SwiftPackageIndex-Server icon indicating copy to clipboard operation
SwiftPackageIndex-Server copied to clipboard

Back-end support for gathering author information

Open daveverwer opened this issue 5 years ago • 9 comments

  • [ ] Extend schema
  • [ ] Collect data

Here's a basic plan:

  • Any contributor with more than 10 commits is eligible to be listed here. This rule will save projects where someone fixes a typo in a README in a newly released project with just an "Initial commit."
  • For all eligible contributors, they are listed if they have made more than 5% of the total commits.
  • The name should be fetched from the GitHub API for the username
  • The link should go to the contributors GitHub profile.

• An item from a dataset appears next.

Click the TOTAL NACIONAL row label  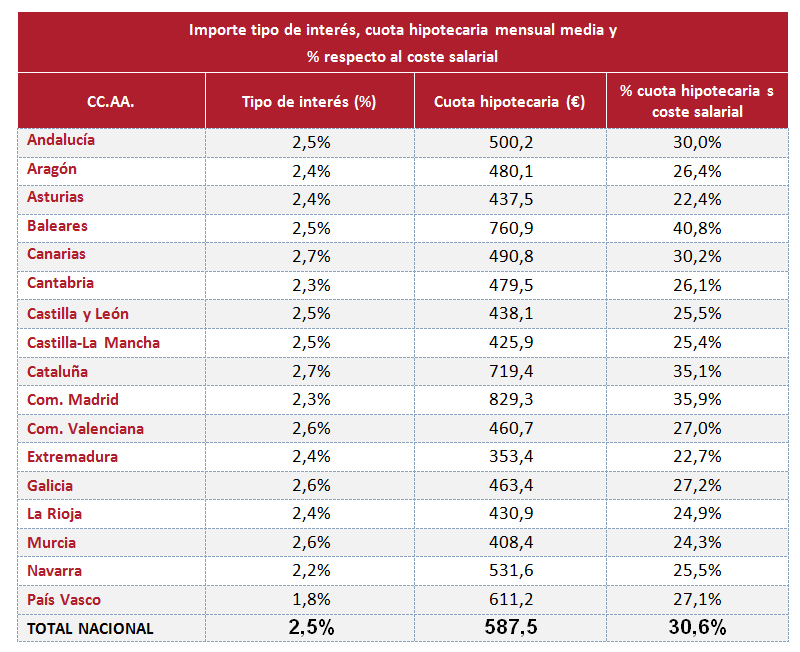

daveverwer avatar May 27 '20 06:05 daveverwer

Some git commands to get info:

  • commit counts git shortlog -sne
❯ git shortlog -sne
 11318  swift-ci <[email protected]>
  6523  Doug Gregor <[email protected]>
  5113  Slava Pestov <[email protected]>
  4536  Chris Lattner <[email protected]>
  4444  Dmitri Gribenko <[email protected]>
  4409  Joe Groff <[email protected]>

finestructure avatar May 29 '20 05:05 finestructure

So looking at apple/swift as an extreme example (and obviously not a package!) we'd be getting this result:

Screenshot 2020-05-29 at 08 04 16

It's probably not a typical result in the sense that the ci bot is in there but I think it hints at another potential issue and one where stats we gather could cause some bad vibes: I'm sure there are going to be many cases where the cutoff is going to be unfortunate.

I guess we could come up with algorithms to call it a "Team effort" where are aren't any obvious cliffs but this is going to be fiddly...

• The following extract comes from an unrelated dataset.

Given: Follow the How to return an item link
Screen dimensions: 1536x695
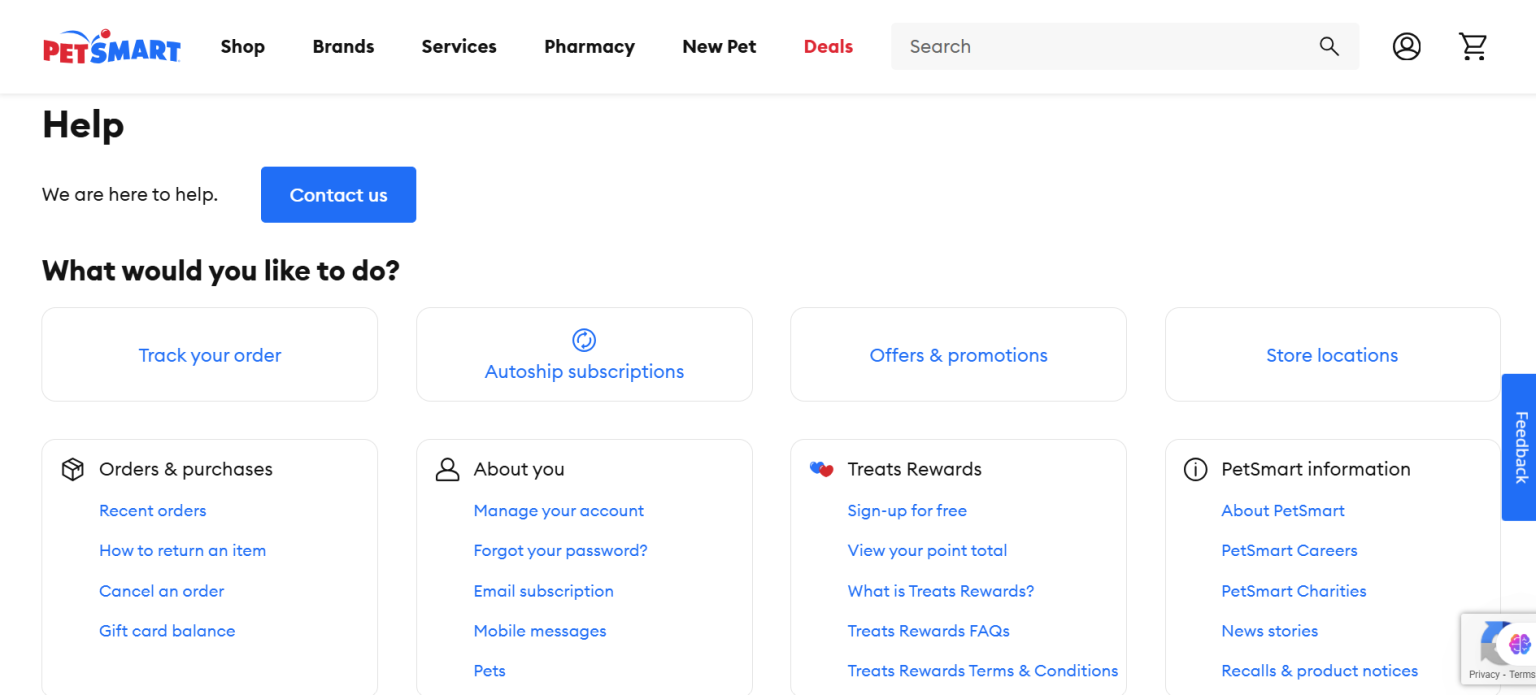Looking at the screenshot, I should pyautogui.click(x=182, y=550).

My gut feeling is that this is perhaps better left to the package maintainers to control via the metadata file.

In any case, gathering the stats is pretty straighforward, so I'll prep the schema for it and start filling the db.

One big technical problem I see is with respect to the Github lookups: that's going to blow our request budget very easily. I think we're currently making 3 requests per package but this will easily double or triple that and make it dependent on factors we don't directly control.

I think without having a GraphQL approach that'll allow us to get everthing in one or two requests and in a controlled manner this is going to be tricky.

finestructure avatar May 29 '20 06:05 finestructure

It's probably not a typical result in the sense that the ci bot is in there but I think it hints at another potential issue and one where stats we gather could cause some bad vibes: I'm sure there are going to be many cases where the cutoff is going to be unfortunate.

I guess we could come up with algorithms to call it a "Team effort" where are aren't any obvious cliffs but this is going to be fiddly...

Yea, I don't think we should try and spend too much time thinking about this because as you noted, the solution to this is to let package maintainers define their own author's list. We should get a very basic version implemented, warts and all, and then make the top priority the adoption of that metdata file so we have somewhere to point people if they don't like the data we're gathering.

One big technical problem I see is with respect to the Github lookups: that's going to blow our request budget very easily. I think we're currently making 3 requests per package but this will easily double or triple that and make it dependent on factors we don't directly control.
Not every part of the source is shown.